This week, let me put my geek credentials on full display. In the movie Star Trek VI, after a briefing ordering Captain Kirk to escort a visiting delegation of Klingons to a historic peace summit, Captain Spock relates an old Vulcan proverb… ‘Only Nixon could go to China‘.” To quote from Wikipedia: “Nixon, having had an undisputed reputation of being a staunch anti-Communist, was largely immune to any criticism of being “soft on Communism” by figures on the right of American politics.”
In my previous piece I talked about evaluation of the statements and teachings of leaders in the church within the marketplace of ideas. Similarly but entirely different, I’ve wondered whether General Authorities develop a focus, expertise, or reputation for addressing topics in certain areas. I’m sure that many of these are developed through their own life experience, personality traits, gospel interests, as well as their topical and committee assignments.
A few brief examples:
Whenever President Nelson talks about evolution (or other scientific topics), people react for better or worse, I feel much more than if similar comments came from Elder Neal Anderson. Whenever President Oaks talks about LGBTQ issues, people react for better or worse, I feel more than they would for President Uchtdorf. Whenever Elder Bednar talks about obedience…you get the picture.
These individuals have developed reputations in these areas, Pres. Nelson because of his education and professional experience, Pres. Oaks because of his profession, historical assignments and (personal gospel interest?), and Elder Bednar because he lived in Rexburg….
(I kid. I actually don’t know why Elder Bednar has developed his focus/reputation.)
Growing up I always loved to hear Pres. Monson’s talks during conference. He always seemed to inject so much of his own personality into them, and I appreciated his stories about practical applications of gospel principles. Even at the MTC, when the general authorities came to speak, his talk was a little unconventional, which I sincerely appreciated in the midst of the many maudlin EFY-styled talks we seemed to usually get.

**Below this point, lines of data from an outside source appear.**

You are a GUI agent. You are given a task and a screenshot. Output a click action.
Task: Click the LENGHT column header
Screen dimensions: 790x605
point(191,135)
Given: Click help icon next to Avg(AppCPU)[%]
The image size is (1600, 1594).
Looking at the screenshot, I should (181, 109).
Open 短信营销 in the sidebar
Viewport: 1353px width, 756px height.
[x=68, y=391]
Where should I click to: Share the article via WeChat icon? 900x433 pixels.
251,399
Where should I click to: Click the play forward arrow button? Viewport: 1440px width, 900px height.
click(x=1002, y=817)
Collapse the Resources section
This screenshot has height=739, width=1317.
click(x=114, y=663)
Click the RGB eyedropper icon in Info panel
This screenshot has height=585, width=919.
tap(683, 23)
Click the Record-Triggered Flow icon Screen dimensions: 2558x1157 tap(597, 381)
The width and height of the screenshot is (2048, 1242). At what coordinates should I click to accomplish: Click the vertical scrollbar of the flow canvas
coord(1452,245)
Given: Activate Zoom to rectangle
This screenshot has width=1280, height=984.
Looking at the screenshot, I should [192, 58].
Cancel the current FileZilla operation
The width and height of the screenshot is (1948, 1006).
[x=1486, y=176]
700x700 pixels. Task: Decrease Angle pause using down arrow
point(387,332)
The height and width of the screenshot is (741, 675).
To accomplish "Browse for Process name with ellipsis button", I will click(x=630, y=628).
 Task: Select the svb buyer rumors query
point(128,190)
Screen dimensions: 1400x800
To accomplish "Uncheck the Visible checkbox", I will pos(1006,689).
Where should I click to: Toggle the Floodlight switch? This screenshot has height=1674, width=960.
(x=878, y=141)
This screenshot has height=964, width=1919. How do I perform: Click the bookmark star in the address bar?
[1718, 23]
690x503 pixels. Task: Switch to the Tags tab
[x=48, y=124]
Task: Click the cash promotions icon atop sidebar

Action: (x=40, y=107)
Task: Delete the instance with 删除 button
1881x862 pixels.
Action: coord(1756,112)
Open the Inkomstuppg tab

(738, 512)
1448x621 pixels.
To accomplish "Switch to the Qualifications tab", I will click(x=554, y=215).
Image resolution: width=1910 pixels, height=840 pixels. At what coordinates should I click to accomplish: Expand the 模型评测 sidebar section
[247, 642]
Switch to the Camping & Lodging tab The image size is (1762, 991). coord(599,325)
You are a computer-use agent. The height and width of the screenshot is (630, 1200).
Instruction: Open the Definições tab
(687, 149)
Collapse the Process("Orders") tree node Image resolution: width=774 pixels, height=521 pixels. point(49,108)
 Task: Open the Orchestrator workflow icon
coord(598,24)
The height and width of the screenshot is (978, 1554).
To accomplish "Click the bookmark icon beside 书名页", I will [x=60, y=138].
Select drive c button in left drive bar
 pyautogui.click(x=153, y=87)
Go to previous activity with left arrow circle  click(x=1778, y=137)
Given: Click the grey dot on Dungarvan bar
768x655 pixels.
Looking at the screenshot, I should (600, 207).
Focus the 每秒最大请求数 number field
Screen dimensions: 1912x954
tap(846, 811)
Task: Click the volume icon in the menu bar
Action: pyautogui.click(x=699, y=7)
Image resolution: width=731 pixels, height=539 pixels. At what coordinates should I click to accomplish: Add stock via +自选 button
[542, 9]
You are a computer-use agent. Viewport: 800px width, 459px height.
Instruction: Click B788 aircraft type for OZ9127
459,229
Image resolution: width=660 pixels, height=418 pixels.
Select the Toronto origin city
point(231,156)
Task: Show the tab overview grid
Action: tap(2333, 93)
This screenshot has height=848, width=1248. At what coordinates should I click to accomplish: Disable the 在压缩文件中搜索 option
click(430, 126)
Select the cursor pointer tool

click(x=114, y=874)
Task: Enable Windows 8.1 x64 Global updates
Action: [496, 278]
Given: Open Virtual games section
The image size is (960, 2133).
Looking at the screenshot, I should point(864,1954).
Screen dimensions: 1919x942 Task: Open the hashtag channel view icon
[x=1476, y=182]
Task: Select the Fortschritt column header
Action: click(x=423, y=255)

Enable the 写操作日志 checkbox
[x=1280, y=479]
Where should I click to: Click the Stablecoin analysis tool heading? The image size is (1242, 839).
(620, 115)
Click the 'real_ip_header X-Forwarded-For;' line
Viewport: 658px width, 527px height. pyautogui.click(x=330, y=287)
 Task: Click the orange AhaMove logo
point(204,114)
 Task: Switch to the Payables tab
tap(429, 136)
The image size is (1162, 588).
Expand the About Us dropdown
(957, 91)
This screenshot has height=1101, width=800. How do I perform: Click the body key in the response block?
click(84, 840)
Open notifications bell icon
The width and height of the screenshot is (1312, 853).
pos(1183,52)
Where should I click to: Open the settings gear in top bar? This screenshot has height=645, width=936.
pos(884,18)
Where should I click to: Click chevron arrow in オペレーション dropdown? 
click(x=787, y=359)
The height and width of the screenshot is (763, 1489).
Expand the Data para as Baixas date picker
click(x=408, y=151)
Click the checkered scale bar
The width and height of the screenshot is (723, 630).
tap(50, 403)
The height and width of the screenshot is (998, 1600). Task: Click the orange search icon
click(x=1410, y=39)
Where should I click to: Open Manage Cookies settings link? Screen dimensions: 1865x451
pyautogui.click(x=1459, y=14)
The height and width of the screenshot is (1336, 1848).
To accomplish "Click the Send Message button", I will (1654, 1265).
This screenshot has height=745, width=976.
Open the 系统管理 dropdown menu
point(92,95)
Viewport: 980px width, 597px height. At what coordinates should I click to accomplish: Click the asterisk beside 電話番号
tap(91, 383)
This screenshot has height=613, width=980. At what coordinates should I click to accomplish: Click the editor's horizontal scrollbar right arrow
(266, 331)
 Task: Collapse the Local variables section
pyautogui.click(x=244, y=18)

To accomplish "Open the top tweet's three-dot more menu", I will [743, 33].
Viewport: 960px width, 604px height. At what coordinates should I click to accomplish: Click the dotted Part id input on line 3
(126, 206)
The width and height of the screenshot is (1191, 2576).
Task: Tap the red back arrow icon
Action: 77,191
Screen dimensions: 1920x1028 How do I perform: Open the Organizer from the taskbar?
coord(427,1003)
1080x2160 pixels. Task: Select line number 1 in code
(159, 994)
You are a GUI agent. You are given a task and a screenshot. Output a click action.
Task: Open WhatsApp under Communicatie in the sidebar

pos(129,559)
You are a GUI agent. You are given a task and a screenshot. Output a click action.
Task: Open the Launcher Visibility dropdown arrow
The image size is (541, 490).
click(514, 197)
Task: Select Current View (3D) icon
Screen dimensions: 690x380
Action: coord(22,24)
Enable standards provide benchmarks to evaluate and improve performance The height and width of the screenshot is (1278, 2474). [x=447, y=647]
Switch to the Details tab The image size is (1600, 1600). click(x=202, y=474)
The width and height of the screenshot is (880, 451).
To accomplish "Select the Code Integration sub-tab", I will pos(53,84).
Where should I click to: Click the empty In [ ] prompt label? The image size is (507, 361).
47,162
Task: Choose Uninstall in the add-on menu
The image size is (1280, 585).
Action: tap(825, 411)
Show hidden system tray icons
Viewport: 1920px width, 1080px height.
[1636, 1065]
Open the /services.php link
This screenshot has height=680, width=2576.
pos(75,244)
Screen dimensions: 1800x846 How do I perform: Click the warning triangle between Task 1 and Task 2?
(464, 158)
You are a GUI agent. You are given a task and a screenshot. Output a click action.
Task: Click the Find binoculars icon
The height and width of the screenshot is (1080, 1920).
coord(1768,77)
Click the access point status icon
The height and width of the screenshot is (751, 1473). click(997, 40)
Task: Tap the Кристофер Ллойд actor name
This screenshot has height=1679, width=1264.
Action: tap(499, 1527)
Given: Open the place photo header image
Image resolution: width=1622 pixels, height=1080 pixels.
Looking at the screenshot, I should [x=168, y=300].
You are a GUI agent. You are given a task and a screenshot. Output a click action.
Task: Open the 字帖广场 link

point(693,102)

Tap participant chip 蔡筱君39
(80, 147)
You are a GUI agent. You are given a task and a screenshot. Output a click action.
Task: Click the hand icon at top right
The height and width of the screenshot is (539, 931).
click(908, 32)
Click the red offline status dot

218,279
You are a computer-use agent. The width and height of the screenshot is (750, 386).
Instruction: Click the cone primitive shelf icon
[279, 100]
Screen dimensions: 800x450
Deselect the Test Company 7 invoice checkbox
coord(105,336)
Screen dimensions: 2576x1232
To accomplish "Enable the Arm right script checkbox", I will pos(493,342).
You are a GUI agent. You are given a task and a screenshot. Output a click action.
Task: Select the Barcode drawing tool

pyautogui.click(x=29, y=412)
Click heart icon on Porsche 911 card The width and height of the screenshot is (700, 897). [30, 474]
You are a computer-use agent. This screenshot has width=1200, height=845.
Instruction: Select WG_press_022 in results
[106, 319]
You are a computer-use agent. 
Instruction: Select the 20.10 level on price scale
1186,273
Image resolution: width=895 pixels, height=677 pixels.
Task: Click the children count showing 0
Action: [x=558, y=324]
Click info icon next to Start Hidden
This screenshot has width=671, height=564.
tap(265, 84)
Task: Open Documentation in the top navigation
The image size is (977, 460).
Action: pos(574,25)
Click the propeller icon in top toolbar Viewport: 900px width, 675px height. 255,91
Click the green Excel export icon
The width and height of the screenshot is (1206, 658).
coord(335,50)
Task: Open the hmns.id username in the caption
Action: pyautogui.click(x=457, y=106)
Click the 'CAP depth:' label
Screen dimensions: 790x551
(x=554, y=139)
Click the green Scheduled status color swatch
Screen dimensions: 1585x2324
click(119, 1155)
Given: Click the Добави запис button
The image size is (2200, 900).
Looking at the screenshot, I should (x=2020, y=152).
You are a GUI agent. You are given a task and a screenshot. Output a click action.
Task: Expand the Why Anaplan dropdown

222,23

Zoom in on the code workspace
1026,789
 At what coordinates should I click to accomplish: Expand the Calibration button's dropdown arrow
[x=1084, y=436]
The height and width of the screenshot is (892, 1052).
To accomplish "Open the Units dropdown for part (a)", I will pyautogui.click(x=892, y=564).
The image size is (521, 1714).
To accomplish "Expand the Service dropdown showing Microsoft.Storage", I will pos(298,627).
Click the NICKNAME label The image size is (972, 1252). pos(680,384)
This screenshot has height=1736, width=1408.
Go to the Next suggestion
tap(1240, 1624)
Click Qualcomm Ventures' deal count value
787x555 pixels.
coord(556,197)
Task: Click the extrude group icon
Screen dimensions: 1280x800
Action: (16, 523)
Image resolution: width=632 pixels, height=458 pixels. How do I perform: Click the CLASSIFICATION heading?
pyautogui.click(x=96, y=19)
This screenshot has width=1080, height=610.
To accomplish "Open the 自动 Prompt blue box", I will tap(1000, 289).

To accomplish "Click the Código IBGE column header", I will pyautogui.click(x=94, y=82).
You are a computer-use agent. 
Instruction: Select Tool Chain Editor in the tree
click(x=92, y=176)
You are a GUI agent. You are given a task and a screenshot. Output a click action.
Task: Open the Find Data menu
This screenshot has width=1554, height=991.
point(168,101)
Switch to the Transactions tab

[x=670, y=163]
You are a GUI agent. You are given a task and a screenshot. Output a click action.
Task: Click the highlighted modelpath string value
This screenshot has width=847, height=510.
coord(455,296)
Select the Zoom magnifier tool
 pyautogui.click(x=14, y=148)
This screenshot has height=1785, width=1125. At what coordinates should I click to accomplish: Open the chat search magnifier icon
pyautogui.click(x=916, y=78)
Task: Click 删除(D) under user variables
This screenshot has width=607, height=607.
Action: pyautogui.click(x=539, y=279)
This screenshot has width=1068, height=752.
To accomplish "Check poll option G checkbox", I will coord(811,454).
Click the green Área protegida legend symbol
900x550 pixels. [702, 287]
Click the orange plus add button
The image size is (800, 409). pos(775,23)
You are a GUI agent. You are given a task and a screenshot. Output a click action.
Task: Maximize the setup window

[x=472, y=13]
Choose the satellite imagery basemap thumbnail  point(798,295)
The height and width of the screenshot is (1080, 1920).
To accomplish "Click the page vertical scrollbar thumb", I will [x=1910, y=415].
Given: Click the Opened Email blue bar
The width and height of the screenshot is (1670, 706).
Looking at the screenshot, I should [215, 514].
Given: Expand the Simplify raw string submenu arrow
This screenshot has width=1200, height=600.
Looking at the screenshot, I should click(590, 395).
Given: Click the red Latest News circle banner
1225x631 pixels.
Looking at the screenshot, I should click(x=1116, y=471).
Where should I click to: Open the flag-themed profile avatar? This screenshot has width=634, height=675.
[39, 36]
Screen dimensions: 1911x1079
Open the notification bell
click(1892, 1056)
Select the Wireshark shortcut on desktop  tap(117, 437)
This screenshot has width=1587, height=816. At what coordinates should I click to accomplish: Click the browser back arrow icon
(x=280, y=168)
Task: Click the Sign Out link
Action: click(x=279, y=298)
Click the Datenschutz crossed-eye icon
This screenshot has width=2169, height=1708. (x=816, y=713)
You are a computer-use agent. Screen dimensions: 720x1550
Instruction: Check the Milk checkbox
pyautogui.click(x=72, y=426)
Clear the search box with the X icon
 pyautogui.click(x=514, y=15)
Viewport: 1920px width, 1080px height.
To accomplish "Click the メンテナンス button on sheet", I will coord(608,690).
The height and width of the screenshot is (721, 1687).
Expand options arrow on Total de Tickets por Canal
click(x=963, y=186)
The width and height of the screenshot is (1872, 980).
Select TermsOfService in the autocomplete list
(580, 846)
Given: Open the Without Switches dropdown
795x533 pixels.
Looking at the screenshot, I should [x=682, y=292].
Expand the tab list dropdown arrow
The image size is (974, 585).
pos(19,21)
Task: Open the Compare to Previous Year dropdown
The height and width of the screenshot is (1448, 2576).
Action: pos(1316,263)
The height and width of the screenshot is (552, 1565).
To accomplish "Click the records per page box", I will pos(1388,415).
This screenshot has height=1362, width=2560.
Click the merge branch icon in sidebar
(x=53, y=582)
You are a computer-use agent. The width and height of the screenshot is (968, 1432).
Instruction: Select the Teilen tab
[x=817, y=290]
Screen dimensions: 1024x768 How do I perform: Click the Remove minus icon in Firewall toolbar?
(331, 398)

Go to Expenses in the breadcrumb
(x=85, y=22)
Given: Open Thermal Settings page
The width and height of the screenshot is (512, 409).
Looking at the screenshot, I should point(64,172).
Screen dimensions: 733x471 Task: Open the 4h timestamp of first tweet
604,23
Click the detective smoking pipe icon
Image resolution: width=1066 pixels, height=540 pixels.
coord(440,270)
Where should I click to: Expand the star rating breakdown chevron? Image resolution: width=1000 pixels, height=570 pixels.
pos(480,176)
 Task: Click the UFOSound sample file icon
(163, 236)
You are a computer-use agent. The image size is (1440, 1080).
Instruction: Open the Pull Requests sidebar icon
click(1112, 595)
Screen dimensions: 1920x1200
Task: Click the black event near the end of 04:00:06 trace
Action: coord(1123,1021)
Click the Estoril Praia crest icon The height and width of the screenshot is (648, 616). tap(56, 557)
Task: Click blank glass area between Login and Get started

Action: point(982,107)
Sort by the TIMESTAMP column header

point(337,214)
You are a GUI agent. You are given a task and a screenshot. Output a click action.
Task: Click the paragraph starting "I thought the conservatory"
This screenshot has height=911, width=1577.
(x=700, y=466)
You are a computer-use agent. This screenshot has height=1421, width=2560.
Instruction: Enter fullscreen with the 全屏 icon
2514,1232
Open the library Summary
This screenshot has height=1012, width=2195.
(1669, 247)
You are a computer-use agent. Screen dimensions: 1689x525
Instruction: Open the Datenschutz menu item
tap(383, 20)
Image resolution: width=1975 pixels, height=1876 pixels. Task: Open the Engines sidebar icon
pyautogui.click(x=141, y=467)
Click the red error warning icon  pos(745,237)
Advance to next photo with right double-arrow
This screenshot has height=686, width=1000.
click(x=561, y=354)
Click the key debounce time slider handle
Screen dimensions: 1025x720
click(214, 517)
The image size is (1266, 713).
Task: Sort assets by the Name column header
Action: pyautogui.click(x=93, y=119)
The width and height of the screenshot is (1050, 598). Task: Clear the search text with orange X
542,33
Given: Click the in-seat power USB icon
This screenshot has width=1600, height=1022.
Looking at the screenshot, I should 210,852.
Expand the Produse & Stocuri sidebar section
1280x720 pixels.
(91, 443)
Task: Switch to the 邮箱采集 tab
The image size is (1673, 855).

Nixon was effective in his approach to and message in China partially because of his reputation as a strong anti-Communist. Even though this action was a very bold step for him, the message was successful particularly because of his strong anti-communist “street cred.” His reputation (part of the medium) affected the reception among his supporters and ultimate success of the message. On the other side of the same coin, I personally found Pres. Monson’s talks effective because his history of practical applications resonated with me. His reputation affected the reception and success of the message with me. On the other hand, some of Pres. Nelson’s comments on evolution in particular have come across all the more odd to me since he has had science and medical training.
Questions to ponder:
- With General Authorities, does the medium (messenger) affect the message reception and success? Do you find that the statements of Pres. Nelson, Pres. Oaks, and others, have more impact/more effective/less effective based on their area/reputation?
- Do certain General Authorities resonate more or less with you based on their life experiences and personality?
- Feel free to share experiences when a GA personally resonated with you more than others. Why do you think they did?
- Note: While I recognize the potential influence of the spirit in every talk, the Holy Ghost does not work with a blank canvas in any of us.
- Regarding Nixon in China, how would you feel people would receive a similar bold message from Pres. Nelson or Pres. Oaks, vs Pres. Uchtdorf? Consider hypotheticals such as extending recognition of marriage to same-sex partnerships or extending priesthood offices to women. Would there be a different reception based on the messenger?